Another limitation is that characteristics such as the duration, frequency, and noise level of snoring were not measured numerically. Previous studies have shown that objectively measured snoring duration is associated with arterial wall thickness, particularly in women [28]. Additionally, the fact that only the arteries on the right side were examined and that the consistency among the specialists performing the measurements was not reported are other limitations. Ultimately, the failure to measure biomarkers indicative of inflammation or intravascular health has prevented the direct verification of the proposed pathophysiological mechanisms. Finally, since a single radiologist performs IMT measurements, the lack of inter-observer or intra-observer repeatability assessment should be considered a limitation.
5. Conclusions
This study indicates that primary snoring, independent of obstructive sleep apnea, is associated with a significant increase in carotid intima–media thickness.
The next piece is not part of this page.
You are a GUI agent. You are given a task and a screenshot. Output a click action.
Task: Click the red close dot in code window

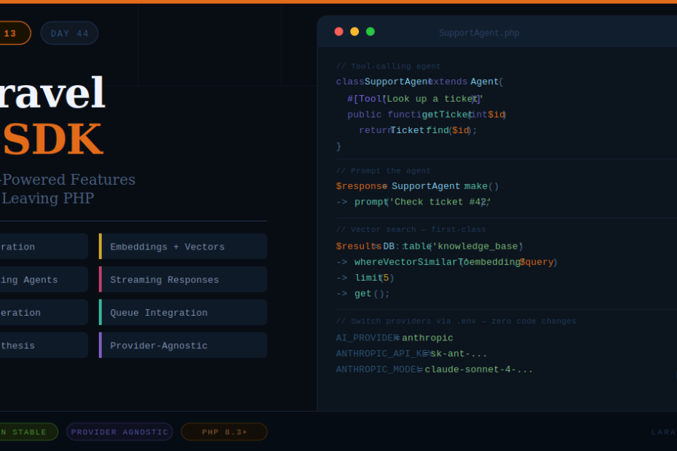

The absence of changes in femoral intima–media thickness strongly suggests that this vascular effect is localized and most likely mediated by mechanical vibrations transmitted to the carotid artery during snoring. The absence of a similar change in carotid artery wall thickness provides strong evidence that this vascular effect is regional and most likely arises from mechanical vibrations generated during snoring and propagated to the carotid artery.
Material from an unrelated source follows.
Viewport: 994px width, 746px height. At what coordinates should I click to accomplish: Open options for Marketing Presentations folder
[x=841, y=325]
These results support the concept that primary snoring is not merely a harmless condition but may represent an early stage of vascular damage. From a clinical perspective, these findings highlight the importance of recognizing habitual snoring as a potential indicator of cardiovascular risk. Using carotid ultrasound to assess patients with snoring, particularly those with additional risk factors, may help detect subclinical atherosclerosis at a reversible stage before symptoms manifest. Future studies should focus on confirming this cause-and-effect relationship through long-term follow-up and intervention studies. Numerical analysis of characteristics such as the duration, severity, and frequency of snoring may help us understand the dose–response relationship in vascular remodeling.